==== EXERCISE INPUT ====

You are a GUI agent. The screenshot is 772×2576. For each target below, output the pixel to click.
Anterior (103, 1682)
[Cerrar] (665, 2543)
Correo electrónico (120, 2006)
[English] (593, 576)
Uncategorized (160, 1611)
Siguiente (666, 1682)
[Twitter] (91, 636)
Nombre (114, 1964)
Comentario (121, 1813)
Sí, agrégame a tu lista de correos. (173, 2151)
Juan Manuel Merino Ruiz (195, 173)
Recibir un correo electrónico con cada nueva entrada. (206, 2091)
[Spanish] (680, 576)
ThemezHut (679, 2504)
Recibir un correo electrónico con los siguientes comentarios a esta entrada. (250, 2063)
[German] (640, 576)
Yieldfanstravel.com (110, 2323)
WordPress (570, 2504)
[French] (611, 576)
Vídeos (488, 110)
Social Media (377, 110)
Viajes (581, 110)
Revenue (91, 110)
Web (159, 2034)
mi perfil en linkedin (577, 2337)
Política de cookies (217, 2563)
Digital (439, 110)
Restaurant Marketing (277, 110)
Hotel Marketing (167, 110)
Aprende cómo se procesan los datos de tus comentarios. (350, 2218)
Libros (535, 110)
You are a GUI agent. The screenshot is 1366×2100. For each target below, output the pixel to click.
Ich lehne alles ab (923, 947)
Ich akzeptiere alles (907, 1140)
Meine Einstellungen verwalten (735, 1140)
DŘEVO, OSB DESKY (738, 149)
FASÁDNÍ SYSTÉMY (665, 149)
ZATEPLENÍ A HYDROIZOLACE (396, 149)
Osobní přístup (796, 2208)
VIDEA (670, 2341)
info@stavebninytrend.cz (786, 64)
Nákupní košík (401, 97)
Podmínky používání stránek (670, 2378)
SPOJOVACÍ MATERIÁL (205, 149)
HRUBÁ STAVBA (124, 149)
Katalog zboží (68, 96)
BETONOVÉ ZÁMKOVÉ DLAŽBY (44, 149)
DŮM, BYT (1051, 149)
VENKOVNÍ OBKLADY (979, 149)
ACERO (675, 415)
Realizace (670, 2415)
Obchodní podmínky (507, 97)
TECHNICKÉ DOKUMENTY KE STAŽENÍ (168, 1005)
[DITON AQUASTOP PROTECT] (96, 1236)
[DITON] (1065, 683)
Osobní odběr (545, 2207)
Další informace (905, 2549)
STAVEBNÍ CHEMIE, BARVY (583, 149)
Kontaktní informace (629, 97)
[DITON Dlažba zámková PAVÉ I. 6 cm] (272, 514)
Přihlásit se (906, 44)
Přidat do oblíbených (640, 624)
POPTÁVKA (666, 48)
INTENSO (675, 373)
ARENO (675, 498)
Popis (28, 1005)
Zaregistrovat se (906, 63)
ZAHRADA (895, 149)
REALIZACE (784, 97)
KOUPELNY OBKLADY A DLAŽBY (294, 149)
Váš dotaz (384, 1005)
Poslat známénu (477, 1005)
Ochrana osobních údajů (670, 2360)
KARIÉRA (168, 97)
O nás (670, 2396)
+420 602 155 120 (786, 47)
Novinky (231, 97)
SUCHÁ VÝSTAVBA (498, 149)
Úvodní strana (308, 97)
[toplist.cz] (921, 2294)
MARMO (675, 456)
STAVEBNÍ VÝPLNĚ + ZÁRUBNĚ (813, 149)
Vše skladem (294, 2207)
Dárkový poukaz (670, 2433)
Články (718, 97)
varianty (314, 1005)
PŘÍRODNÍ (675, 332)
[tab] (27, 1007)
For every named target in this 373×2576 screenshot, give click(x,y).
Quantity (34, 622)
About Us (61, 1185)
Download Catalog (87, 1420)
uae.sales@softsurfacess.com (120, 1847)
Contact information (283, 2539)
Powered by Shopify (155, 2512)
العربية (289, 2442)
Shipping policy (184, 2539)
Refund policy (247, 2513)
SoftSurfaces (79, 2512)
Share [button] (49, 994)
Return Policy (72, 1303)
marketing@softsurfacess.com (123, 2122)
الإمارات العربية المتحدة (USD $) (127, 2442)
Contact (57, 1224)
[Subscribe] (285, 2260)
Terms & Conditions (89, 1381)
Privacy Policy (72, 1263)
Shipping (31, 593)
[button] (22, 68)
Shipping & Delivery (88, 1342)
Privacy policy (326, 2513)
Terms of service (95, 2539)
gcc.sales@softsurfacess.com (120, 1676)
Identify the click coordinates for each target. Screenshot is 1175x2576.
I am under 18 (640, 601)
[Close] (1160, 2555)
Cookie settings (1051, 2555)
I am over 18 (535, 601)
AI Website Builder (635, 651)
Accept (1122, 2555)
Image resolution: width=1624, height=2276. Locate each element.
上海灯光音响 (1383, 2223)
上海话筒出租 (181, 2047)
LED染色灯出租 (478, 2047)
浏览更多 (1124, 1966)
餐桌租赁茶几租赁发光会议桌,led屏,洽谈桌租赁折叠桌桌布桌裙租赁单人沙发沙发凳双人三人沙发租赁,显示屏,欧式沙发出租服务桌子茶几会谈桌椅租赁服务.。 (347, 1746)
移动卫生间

====

→ **REQUIRED ACTION**
Print the records above in full, exactly.

→ **EXERCISE OUTPUT**
You are a GUI agent. The screenshot is 772×2576. For each target below, output the pixel to click.
Anterior (103, 1682)
[Cerrar] (665, 2543)
Correo electrónico (120, 2006)
[English] (593, 576)
Uncategorized (160, 1611)
Siguiente (666, 1682)
[Twitter] (91, 636)
Nombre (114, 1964)
Comentario (121, 1813)
Sí, agrégame a tu lista de correos. (173, 2151)
Juan Manuel Merino Ruiz (195, 173)
Recibir un correo electrónico con cada nueva entrada. (206, 2091)
[Spanish] (680, 576)
ThemezHut (679, 2504)
Recibir un correo electrónico con los siguientes comentarios a esta entrada. (250, 2063)
[German] (640, 576)
Yieldfanstravel.com (110, 2323)
WordPress (570, 2504)
[French] (611, 576)
Vídeos (488, 110)
Social Media (377, 110)
Viajes (581, 110)
Revenue (91, 110)
Web (159, 2034)
mi perfil en linkedin (577, 2337)
Política de cookies (217, 2563)
Digital (439, 110)
Restaurant Marketing (277, 110)
Hotel Marketing (167, 110)
Aprende cómo se procesan los datos de tus comentarios. (350, 2218)
Libros (535, 110)
You are a GUI agent. The screenshot is 1366×2100. For each target below, output the pixel to click.
Ich lehne alles ab (923, 947)
Ich akzeptiere alles (907, 1140)
Meine Einstellungen verwalten (735, 1140)
DŘEVO, OSB DESKY (738, 149)
FASÁDNÍ SYSTÉMY (665, 149)
ZATEPLENÍ A HYDROIZOLACE (396, 149)
Osobní přístup (796, 2208)
VIDEA (670, 2341)
info@stavebninytrend.cz (786, 64)
Nákupní košík (401, 97)
Podmínky používání stránek (670, 2378)
SPOJOVACÍ MATERIÁL (205, 149)
HRUBÁ STAVBA (124, 149)
Katalog zboží (68, 96)
BETONOVÉ ZÁMKOVÉ DLAŽBY (44, 149)
DŮM, BYT (1051, 149)
VENKOVNÍ OBKLADY (979, 149)
ACERO (675, 415)
Realizace (670, 2415)
Obchodní podmínky (507, 97)
TECHNICKÉ DOKUMENTY KE STAŽENÍ (168, 1005)
[DITON AQUASTOP PROTECT] (96, 1236)
[DITON] (1065, 683)
Osobní odběr (545, 2207)
Další informace (905, 2549)
STAVEBNÍ CHEMIE, BARVY (583, 149)
Kontaktní informace (629, 97)
[DITON Dlažba zámková PAVÉ I. 6 cm] (272, 514)
Přihlásit se (906, 44)
Přidat do oblíbených (640, 624)
POPTÁVKA (666, 48)
INTENSO (675, 373)
ARENO (675, 498)
Popis (28, 1005)
Zaregistrovat se (906, 63)
ZAHRADA (895, 149)
REALIZACE (784, 97)
KOUPELNY OBKLADY A DLAŽBY (294, 149)
Váš dotaz (384, 1005)
Poslat známénu (477, 1005)
Ochrana osobních údajů (670, 2360)
KARIÉRA (168, 97)
O nás (670, 2396)
+420 602 155 120 (786, 47)
Novinky (231, 97)
SUCHÁ VÝSTAVBA (498, 149)
Úvodní strana (308, 97)
[toplist.cz] (921, 2294)
MARMO (675, 456)
STAVEBNÍ VÝPLNĚ + ZÁRUBNĚ (813, 149)
Vše skladem (294, 2207)
Dárkový poukaz (670, 2433)
Články (718, 97)
varianty (314, 1005)
PŘÍRODNÍ (675, 332)
[tab] (27, 1007)
For every named target in this 373×2576 screenshot, give click(x,y).
Quantity (34, 622)
About Us (61, 1185)
Download Catalog (87, 1420)
uae.sales@softsurfacess.com (120, 1847)
Contact information (283, 2539)
Powered by Shopify (155, 2512)
العربية (289, 2442)
Shipping policy (184, 2539)
Refund policy (247, 2513)
SoftSurfaces (79, 2512)
Share [button] (49, 994)
Return Policy (72, 1303)
marketing@softsurfacess.com (123, 2122)
الإمارات العربية المتحدة (USD $) (127, 2442)
Contact (57, 1224)
[Subscribe] (285, 2260)
Terms & Conditions (89, 1381)
Privacy Policy (72, 1263)
Shipping (31, 593)
[button] (22, 68)
Shipping & Delivery (88, 1342)
Privacy policy (326, 2513)
Terms of service (95, 2539)
gcc.sales@softsurfacess.com (120, 1676)
Identify the click coordinates for each target. Screenshot is 1175x2576.
I am under 18 (640, 601)
[Close] (1160, 2555)
Cookie settings (1051, 2555)
I am over 18 (535, 601)
AI Website Builder (635, 651)
Accept (1122, 2555)
Image resolution: width=1624, height=2276. Locate each element.
上海灯光音响 (1383, 2223)
上海话筒出租 (181, 2047)
LED染色灯出租 (478, 2047)
浏览更多 (1124, 1966)
餐桌租赁茶几租赁发光会议桌,led屏,洽谈桌租赁折叠桌桌布桌裙租赁单人沙发沙发凳双人三人沙发租赁,显示屏,欧式沙发出租服务桌子茶几会谈桌椅租赁服务.。 (347, 1746)
移动卫生间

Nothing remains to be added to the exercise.